| TRECHO SELECIONADO |
Por Heloisa Cunha Tonetto, psicóloga clínica, docente do IEPP e psicanalista da SPPA
Dizer do outro em mim é estar falando em alteridade necessária, mas que remete de imediato ao paradoxal. E estendendo mais, podemos dizer que falar do fraterno é abordar o entremeado dos fios narcísicos; também dizendo num jogo de palavras:
Narcisismo – a introdução acionada pela “nova ação psíquica”
Narcisismo – a introdução acionada pelo outro em mim
Portanto, ao abordar o fraterno, algo se agrega às demandas narcísicas e edípicas, que está inserido na constituição da subjetividade.
O desenvolvimento do eu se constitui e se diferencia no mesmo tempo e no mesmo movimento que o outro, a partir de uma identificação ambivalente com seu semelhante, feita de inveja, de concorrência e de simpatia. Este entendimento segue na esteira que Freud apontou em 1895 em seu Projeto para uma psicologia científica, quando escreveu que “um objeto semelhante foi, ao mesmo tempo, o primeiro objeto satisfatório, o primeiro objeto hostil e também sua única força auxiliar” (p. 438, 1977).
A partir de então, autores contemporâneos vêm estudando o tema, como Kancyper e Käes, entre outros, e partilham da posição que o complexo fraterno tem uma função estruturante no desenvolvimento humano. As manifestações, que vão da normalidade às patologias deste vínculo, são diferentes das quais se originam nas relações com os pais.
O irmão é semelhante (alguém da mesma geração), que constitui uma primeira aparição do estranho na infância – é o outro que não sou eu. O enfrentamento com o outro, é aquele intruso, é o duplo que toca em aspectos narcísicos e que vão se refletir nos conflitos edípicos.
O eixo vertical da estruturação da psique é o complexo de Édipo – com suas diversas formas que varia do amor e ódio dos pais e ligam conjuntamente sexualidade e geratividade.
O eixo horizontal desta estruturação – o complexo fraterno, também envolve diversas formas de amor e ódio, desta vez pelo semelhante contemporâneo: o outro intruso que se tornará até mesmo familiar e diferente, dando oportunidade a experiências distintas daquelas ocorridas com os pais.
Estas duas linhas se cruzam, se combatem e incitam um ao outro e, às vezes, se lançam bruscamente um sobre o outro. Mas, nenhum pode existir sem o outro.

| DADOS FORNECIDOS |
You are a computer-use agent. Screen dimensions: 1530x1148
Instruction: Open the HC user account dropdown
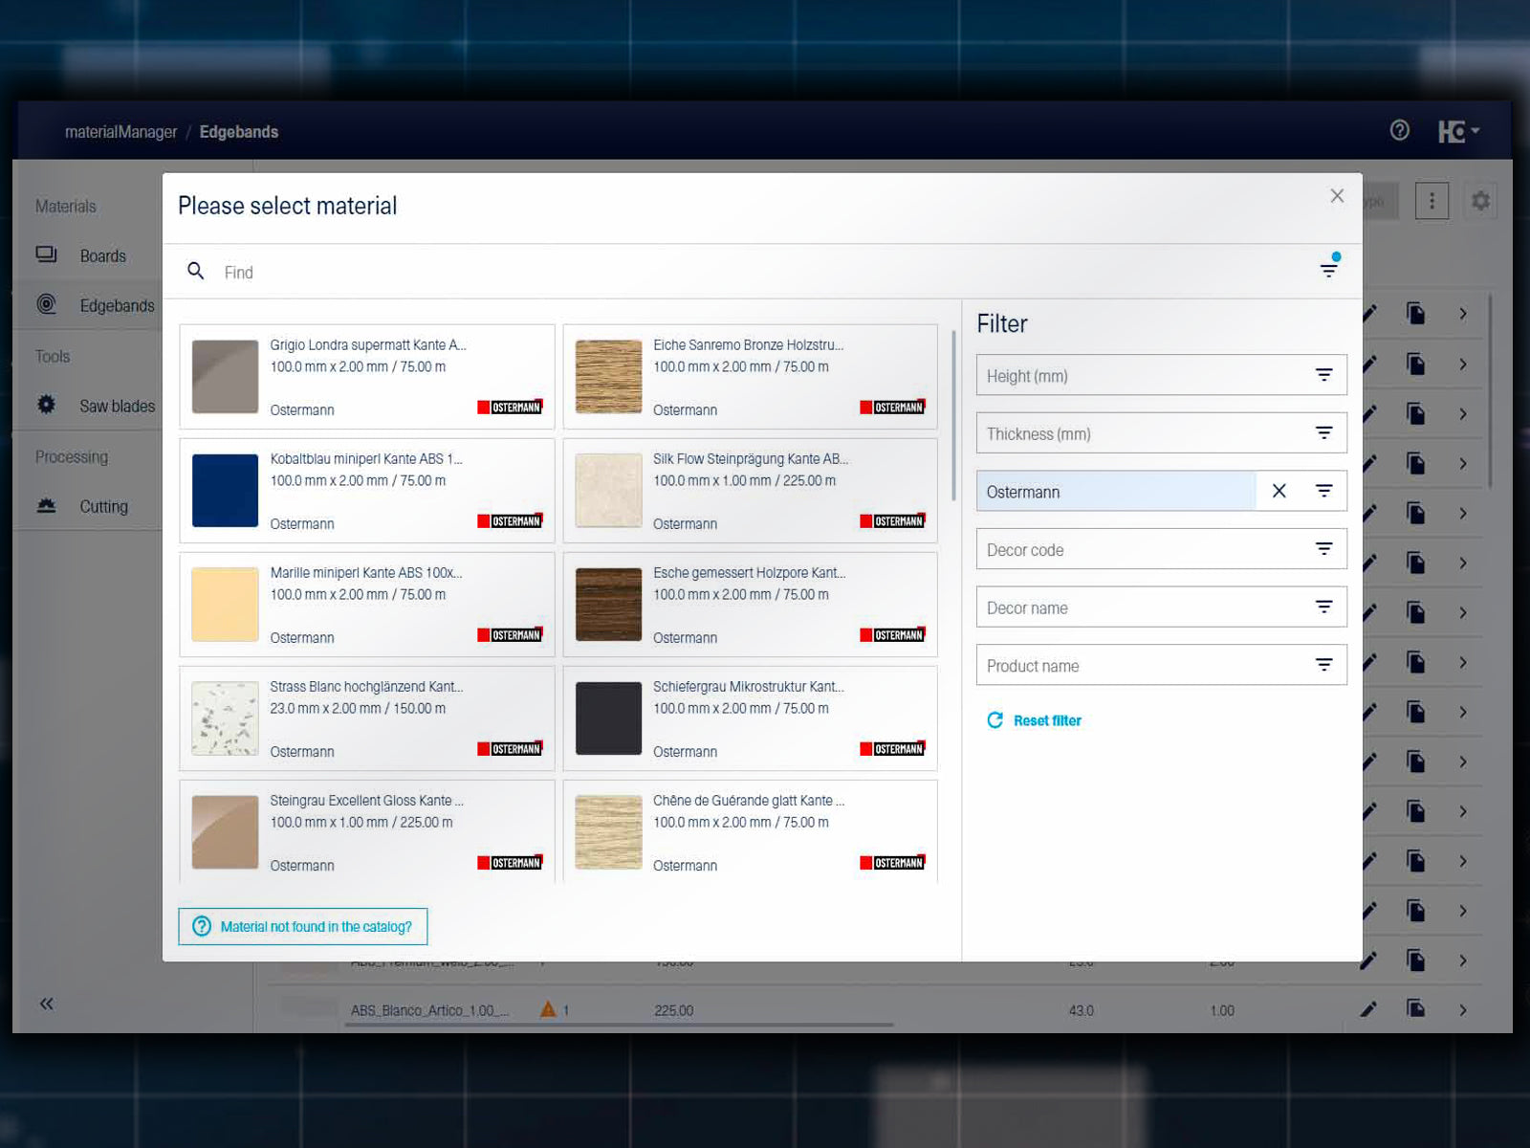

| TAREFA PROPOSTA |
Transcreva, do texto sobre o complexo fraterno, a passagem que vai de "O irmão é semelhante" a "ocorridas com os pais.".

| RESPOSTA A SEGUIR |
O irmão é semelhante (alguém da mesma geração), que constitui uma primeira aparição do estranho na infância – é o outro que não sou eu. O enfrentamento com o outro, é aquele intruso, é o duplo que toca em aspectos narcísicos e que vão se refletir nos conflitos edípicos.
O eixo vertical da estruturação da psique é o complexo de Édipo – com suas diversas formas que varia do amor e ódio dos pais e ligam conjuntamente sexualidade e geratividade.
O eixo horizontal desta estruturação – o complexo fraterno, também envolve diversas formas de amor e ódio, desta vez pelo semelhante contemporâneo: o outro intruso que se tornará até mesmo familiar e diferente, dando oportunidade a experiências distintas daquelas ocorridas com os pais.